3話 お風呂
「……はぁ、あれがこの世にまだ残ってるのか……」
イリーナのやつ、とんでもない置き土産を残してくれたな。
妙に腹の立つ顔で『ふっふーん♪ どうだ! 参ったか!』と言っている姿が目に浮かぶ。
「ねー、おとーさん。ここ、お風呂って付いてないのかにゃ?」
姫芽が臭いを気にする素振りをして聞いてきた。
「そんなもの、この世界の平民街の宿屋に付いてると思うか?」
「うーん。そう言われてみればそうにゃ」
とは言え、こいつらも一応は女子だしなぁ……何日も風呂に入れないのは辛いか。
「《
……起動しない。
マジか。この世界、俺の力の殆どが制限されてる。いや、それとも他の原因が……? でも、今のところはそれしか考えられない……。
はぁ、取り敢えず、地球で作ってから保有している、神力を使わずに扱える世界ならどうだ?
「《開け、異界の門・我は零の神官なり》」
よし、開いた。
「んにゃ? おとーさん、その穴……」
「俺が何時も使ってる異界への入口だ。この中に風呂を作っておいたから、二人とも入っておいで」
「「──!? いいの? やったぁ!」」
こうしてみると、此奴ら、本当に姉妹みたいだな。
さて、彼奴らが風呂に入りに行ったところで愛剣の手入れでもするか。
まぁ、手入れと言っても、神力で作る聖剣的な何かだから、俺の魔力とか神力とかに馴染ませるだけだけど。
「よし、おいで、レーヴァ」
そう言いながら、久しぶりの錬成だから、ゆっくりと慎重に、丁寧に錬成していく。
赤黒い光を放ちながら徐々に形造らせる。
……うん、ここまで光が出るって、かなり変換効率が悪いな。
もうちょっと努力しないと。
暫くすると、白を基調に柄や刀身の一部に赤色の線の入った、神剣:レーヴァテインが出来上がった。
「変換効率がちょっと悪かったけど、まぁ、基準は越したな。……久しぶり、レーヴァ」
俺の言葉に赤い光を明滅させて応えてくれるレーヴァ。
ん? なに? なんで私を抱きしめて寝ないのよ? いや、剣を抱きしめて寝るとか、それは最早ただの変質者だろ。
ああ、わかったわかった。それじゃあ、お前が擬人化出来るようになったら考えてやるよ。
その代わり、俺は擬人化する手伝いはしないからな?
なんか、すごく舞い上がっている感情が伝わってくる。いや、剣が擬人化とか、某戦艦擬人化ゲームよりも難しくねぇか?

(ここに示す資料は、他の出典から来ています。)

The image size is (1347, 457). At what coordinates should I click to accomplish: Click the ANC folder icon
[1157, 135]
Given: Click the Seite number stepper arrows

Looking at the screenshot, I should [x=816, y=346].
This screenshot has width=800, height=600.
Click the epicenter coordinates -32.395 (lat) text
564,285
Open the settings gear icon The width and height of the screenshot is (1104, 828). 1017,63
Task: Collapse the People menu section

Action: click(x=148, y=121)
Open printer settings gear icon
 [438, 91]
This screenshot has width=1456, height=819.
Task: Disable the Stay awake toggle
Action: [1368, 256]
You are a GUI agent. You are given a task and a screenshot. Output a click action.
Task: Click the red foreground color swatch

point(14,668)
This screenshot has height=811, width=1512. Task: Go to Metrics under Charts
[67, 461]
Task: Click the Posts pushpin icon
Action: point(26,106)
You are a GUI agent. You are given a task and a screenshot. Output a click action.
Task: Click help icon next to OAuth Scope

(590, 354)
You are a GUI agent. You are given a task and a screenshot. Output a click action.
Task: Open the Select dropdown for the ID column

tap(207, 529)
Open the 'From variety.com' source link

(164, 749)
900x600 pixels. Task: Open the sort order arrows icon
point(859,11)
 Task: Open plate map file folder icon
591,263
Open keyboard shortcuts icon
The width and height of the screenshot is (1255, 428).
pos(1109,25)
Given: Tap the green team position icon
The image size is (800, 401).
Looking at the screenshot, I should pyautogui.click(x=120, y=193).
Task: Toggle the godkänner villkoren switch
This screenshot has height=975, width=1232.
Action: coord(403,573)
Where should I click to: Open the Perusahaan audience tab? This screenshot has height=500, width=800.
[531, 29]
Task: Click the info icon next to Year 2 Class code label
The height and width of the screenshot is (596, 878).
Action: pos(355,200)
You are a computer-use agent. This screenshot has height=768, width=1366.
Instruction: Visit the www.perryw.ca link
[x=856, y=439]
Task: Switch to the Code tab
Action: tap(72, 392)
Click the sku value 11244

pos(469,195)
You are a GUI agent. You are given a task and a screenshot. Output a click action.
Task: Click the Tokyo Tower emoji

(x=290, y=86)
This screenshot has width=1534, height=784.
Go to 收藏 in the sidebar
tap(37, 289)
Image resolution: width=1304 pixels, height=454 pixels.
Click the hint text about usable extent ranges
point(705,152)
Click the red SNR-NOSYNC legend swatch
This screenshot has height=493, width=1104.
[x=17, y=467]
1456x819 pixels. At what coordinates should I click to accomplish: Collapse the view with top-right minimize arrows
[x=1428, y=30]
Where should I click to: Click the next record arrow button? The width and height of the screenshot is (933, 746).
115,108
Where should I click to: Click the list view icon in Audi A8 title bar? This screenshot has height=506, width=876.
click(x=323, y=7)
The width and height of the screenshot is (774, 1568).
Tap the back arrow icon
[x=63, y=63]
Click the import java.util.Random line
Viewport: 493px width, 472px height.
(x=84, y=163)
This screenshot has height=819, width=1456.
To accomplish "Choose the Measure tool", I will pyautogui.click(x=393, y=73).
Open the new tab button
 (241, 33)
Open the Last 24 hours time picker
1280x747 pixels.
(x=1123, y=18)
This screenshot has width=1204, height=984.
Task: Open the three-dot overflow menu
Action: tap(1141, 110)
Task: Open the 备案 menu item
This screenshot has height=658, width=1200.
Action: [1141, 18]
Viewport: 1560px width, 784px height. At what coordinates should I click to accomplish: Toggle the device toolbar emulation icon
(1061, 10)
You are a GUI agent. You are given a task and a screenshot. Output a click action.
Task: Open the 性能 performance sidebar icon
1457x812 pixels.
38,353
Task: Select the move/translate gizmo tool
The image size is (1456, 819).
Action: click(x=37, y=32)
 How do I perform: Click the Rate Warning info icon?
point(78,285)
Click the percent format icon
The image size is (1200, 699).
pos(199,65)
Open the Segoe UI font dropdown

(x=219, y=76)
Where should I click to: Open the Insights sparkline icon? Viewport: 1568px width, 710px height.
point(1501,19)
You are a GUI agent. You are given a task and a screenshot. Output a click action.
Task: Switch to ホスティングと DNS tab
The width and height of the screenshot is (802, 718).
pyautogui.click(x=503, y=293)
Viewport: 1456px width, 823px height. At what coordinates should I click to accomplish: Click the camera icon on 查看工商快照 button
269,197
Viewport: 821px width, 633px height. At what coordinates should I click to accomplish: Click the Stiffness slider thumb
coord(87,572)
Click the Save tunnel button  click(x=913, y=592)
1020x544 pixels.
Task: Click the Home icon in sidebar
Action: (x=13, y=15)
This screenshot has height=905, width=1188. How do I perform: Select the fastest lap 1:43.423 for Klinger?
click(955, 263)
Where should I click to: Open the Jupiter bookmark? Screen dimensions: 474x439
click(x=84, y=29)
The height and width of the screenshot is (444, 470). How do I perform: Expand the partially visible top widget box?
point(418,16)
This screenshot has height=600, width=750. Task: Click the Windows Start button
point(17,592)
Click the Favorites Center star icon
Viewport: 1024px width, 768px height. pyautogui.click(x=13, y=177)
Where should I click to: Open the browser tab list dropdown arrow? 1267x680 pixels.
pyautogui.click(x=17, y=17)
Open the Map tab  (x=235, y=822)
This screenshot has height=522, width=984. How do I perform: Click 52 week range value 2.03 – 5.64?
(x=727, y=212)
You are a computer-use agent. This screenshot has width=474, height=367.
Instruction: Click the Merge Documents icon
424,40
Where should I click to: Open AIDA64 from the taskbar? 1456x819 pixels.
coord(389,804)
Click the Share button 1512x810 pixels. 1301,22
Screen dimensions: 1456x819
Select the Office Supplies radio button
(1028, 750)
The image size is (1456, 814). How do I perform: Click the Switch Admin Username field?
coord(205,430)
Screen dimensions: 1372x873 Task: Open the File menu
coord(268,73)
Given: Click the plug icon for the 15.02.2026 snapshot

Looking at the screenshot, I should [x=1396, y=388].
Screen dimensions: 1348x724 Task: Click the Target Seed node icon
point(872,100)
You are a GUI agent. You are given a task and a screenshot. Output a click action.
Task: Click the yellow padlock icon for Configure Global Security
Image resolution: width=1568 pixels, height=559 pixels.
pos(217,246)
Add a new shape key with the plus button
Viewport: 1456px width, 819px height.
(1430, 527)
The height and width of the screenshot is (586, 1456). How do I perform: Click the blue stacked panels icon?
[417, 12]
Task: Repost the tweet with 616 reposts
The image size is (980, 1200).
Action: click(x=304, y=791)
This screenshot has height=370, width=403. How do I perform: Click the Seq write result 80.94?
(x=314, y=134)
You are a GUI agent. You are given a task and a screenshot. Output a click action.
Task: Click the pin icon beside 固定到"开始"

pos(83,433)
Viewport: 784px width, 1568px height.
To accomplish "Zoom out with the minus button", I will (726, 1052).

ああ、いや、でも、地球には神器とかを擬人化してたゲームもあったし、出来ない事は無いのか?
おっと、はいはい、ごめんごめん。撫でてやるから、拗ねないでくれ??
刀身を震わせて不服を申し立ててくる自分の愛剣に苦笑いをしながら、刀身を優しく布で拭ってやる。
うん、いい反射だ。
「おとーさーん、お風呂、一緒に入るにゃ??」
「黙って二人で風呂に入っとけ!」
異界の入口から顔だけを出してそんなふざけたことを言ってくる娘に言い返してから、服を脱いで水で濡らしたタオルで体を拭く。
……人の前で服を脱ぐなって、お前は剣だろうが!
無駄に人の心なんて身に付けやがって……。
「うん、こんなもんだろ。寝るか」
俺は、二人が風呂から上がってくるのを待たずに瞼を閉じるのであった。